Letters I have Written
Philadelphia Inquirer
Sunday, October 18, 1992
Page: C06
Edition: FINAL

INSTEAD OF BASHING IT, LOOK AT THE CHURCH'S MERIT

Obviously, Craig McKissic has jumped on the Catholic-bashing bandwagon in his letter of Oct. 12. He praised Sinead O'Connor for ripping up a picture of the Pope on Saturday Night Live as she urged everyone to "fight the real evil." He asserted that the Catholic leaders "turn a blind eye to those suffering from AIDS, ignore the misery and despair of millions of children and turn their spiritual eye to the unborn."

First, I am enraged that Sinead O'Connor had the audacity to destroy a picture of the Pope in the name of entertainment. Although she has the right of free expression, can you imagine the outrage if someone performed the same stunt with a picture of Jesse Jackson?

Secondly, if Mr. McKissic wants to live in the era of the Inquisition, that's fine. But if he prefers to live in the present, maybe he should look at the complete list of 33 basic human rights enumerated by Pope Paul VI in his 1979 address to the United Nations. Maybe he should look at the church's many family-support, post-abortion counseling and adoption services. Maybe he should look at the church's adopt-a-grandparent, housing assistance and tutoring programs.

It's a shame Mr. McKissic would rather mouth the rhetoric of the past rather than acknowledging the significant role the Catholic Church currently plays in helping all members of society, including the unborn. Better yet, maybe Mr. McKissic and Sinead O'Connor should start working to eliminate evil in the world, rather than merely placing blame on an institution that does.
Carolyn C. Gargaro


I saw the following letter in the South Jersey Courier Post and was inspired to respond:
This is the original letter to which I responded - Published in the South Jersey Courier Post 1/09/98
Re: "No common ground on abortion," (letters, 1/3/98)

The responses to your Dec. 21, editorial prove my point made in my 12/12 letter that there can be no common ground between those who are pro-choice and those who would deny the right of others to make a choice different from their own. Anyone who doesn't agree with the religiously correct is demonized.

SET OF TASKS:
**1.** In the letters text, what did Sinead O'Connor rip up on Saturday Night Live?
**2.** Carry on the letters text from the point where it stops.
The entries have no connection to the letters text.

(Source data)

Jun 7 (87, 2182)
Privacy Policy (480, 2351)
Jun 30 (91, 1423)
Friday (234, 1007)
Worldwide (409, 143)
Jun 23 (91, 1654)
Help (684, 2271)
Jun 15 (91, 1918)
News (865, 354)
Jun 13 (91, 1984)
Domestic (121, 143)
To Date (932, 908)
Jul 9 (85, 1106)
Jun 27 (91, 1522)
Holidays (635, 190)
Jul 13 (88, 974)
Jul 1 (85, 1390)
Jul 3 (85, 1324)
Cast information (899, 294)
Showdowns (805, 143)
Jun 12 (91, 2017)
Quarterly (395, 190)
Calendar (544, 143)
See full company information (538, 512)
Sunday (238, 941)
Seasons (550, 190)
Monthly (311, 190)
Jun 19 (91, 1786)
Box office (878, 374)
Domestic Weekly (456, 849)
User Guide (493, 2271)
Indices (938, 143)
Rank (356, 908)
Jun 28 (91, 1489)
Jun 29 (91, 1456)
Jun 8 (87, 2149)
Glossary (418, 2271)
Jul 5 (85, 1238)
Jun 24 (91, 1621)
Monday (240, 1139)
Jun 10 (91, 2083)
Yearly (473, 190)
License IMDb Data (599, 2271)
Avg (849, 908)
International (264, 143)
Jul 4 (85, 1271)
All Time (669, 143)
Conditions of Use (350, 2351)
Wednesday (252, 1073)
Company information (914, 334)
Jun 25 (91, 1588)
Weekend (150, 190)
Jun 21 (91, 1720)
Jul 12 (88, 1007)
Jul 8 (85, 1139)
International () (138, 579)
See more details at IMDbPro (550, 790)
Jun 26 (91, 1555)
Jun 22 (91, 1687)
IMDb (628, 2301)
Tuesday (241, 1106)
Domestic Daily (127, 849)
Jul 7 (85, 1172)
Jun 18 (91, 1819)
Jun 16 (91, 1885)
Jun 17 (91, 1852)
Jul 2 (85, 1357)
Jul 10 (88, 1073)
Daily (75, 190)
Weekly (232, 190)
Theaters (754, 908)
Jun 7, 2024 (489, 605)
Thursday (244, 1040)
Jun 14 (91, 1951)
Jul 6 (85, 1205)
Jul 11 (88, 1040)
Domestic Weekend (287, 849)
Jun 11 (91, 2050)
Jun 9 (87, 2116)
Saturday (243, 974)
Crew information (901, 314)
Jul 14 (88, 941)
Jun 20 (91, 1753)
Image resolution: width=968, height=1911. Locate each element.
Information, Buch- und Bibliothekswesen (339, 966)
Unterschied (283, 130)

WRITTEN RESPONSES:
**1.** A picture of the Pope.

**2.**
You appropriately quote the First Amendment. I am afraid that the meaning of that amendment is lost on the letter-writers of that day. This issue is really more about religious intolerance than it is about life. Hitler, incidentally, was both anti-feminist and anti-abortion. He, too, was no supporter of First Amendment rights.

However, it looks as though this issue is about to destroy any remaining pretense that the Republican Party is an inclusive "big tent" as the Republican National Committee (RNC) is considering establishing an abortion litmus test for RNC money. At least, if the influence of the Christian far right on that party turns into obvious control, voters will have a real choice - between an admittedly less than perfect government or a real-life enactment of The Handmaiden's Tale, where women's uteruses were considered public property by a controlling religious elite.

Audrey Burns
Oaklyn, NJ

My Response - printed in the South Jersey Courier Post 1/14/98
Re: "Consider Our Rights," (letter, 1/9/98)

Audrey Burns proves once again that pro-choicers are apparently unable to argue their side of the issue without distorting facts.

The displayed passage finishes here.